#### Given information
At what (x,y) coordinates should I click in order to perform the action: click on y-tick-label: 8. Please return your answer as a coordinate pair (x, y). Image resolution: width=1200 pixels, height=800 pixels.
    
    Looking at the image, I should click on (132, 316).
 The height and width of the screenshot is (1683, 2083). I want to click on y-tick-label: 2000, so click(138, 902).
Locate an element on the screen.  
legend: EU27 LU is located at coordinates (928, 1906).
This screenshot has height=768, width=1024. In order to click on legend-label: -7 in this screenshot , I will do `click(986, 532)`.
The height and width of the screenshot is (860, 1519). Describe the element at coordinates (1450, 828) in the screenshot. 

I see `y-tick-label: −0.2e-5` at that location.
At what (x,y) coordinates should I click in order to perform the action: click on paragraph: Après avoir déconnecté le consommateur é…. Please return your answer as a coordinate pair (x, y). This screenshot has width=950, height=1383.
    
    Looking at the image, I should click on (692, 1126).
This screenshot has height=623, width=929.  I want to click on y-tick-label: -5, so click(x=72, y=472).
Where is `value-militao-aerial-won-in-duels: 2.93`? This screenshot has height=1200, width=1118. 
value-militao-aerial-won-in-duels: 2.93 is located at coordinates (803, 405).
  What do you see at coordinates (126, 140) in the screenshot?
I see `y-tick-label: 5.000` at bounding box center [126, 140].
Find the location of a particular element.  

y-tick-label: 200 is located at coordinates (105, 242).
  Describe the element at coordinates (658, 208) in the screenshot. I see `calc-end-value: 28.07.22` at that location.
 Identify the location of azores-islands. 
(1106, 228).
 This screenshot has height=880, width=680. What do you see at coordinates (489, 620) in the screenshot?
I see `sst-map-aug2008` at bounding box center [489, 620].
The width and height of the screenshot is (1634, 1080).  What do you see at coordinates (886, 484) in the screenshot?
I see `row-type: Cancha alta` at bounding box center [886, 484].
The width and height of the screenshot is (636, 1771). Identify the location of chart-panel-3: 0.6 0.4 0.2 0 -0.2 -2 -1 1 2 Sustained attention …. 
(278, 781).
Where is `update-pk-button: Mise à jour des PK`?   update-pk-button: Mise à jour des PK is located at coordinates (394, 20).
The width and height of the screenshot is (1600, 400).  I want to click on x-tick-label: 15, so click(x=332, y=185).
########
> [Goal of the exercise] Return each line of the data above without any alteration, keeping the original order.

> [Final answer]
At what (x,y) coordinates should I click in order to perform the action: click on y-tick-label: 8. Please return your answer as a coordinate pair (x, y). Image resolution: width=1200 pixels, height=800 pixels.
    
    Looking at the image, I should click on (132, 316).
 The height and width of the screenshot is (1683, 2083). I want to click on y-tick-label: 2000, so click(138, 902).
Locate an element on the screen.  
legend: EU27 LU is located at coordinates (928, 1906).
This screenshot has height=768, width=1024. In order to click on legend-label: -7 in this screenshot , I will do `click(986, 532)`.
The height and width of the screenshot is (860, 1519). Describe the element at coordinates (1450, 828) in the screenshot. 

I see `y-tick-label: −0.2e-5` at that location.
At what (x,y) coordinates should I click in order to perform the action: click on paragraph: Après avoir déconnecté le consommateur é…. Please return your answer as a coordinate pair (x, y). This screenshot has width=950, height=1383.
    
    Looking at the image, I should click on (692, 1126).
This screenshot has height=623, width=929.  I want to click on y-tick-label: -5, so click(x=72, y=472).
Where is `value-militao-aerial-won-in-duels: 2.93`? This screenshot has height=1200, width=1118. 
value-militao-aerial-won-in-duels: 2.93 is located at coordinates (803, 405).
  What do you see at coordinates (126, 140) in the screenshot?
I see `y-tick-label: 5.000` at bounding box center [126, 140].
Find the location of a particular element.  

y-tick-label: 200 is located at coordinates (105, 242).
  Describe the element at coordinates (658, 208) in the screenshot. I see `calc-end-value: 28.07.22` at that location.
 Identify the location of azores-islands. 
(1106, 228).
 This screenshot has height=880, width=680. What do you see at coordinates (489, 620) in the screenshot?
I see `sst-map-aug2008` at bounding box center [489, 620].
The width and height of the screenshot is (1634, 1080).  What do you see at coordinates (886, 484) in the screenshot?
I see `row-type: Cancha alta` at bounding box center [886, 484].
The width and height of the screenshot is (636, 1771). Identify the location of chart-panel-3: 0.6 0.4 0.2 0 -0.2 -2 -1 1 2 Sustained attention …. 
(278, 781).
Where is `update-pk-button: Mise à jour des PK`?   update-pk-button: Mise à jour des PK is located at coordinates (394, 20).
The width and height of the screenshot is (1600, 400).  I want to click on x-tick-label: 15, so click(x=332, y=185).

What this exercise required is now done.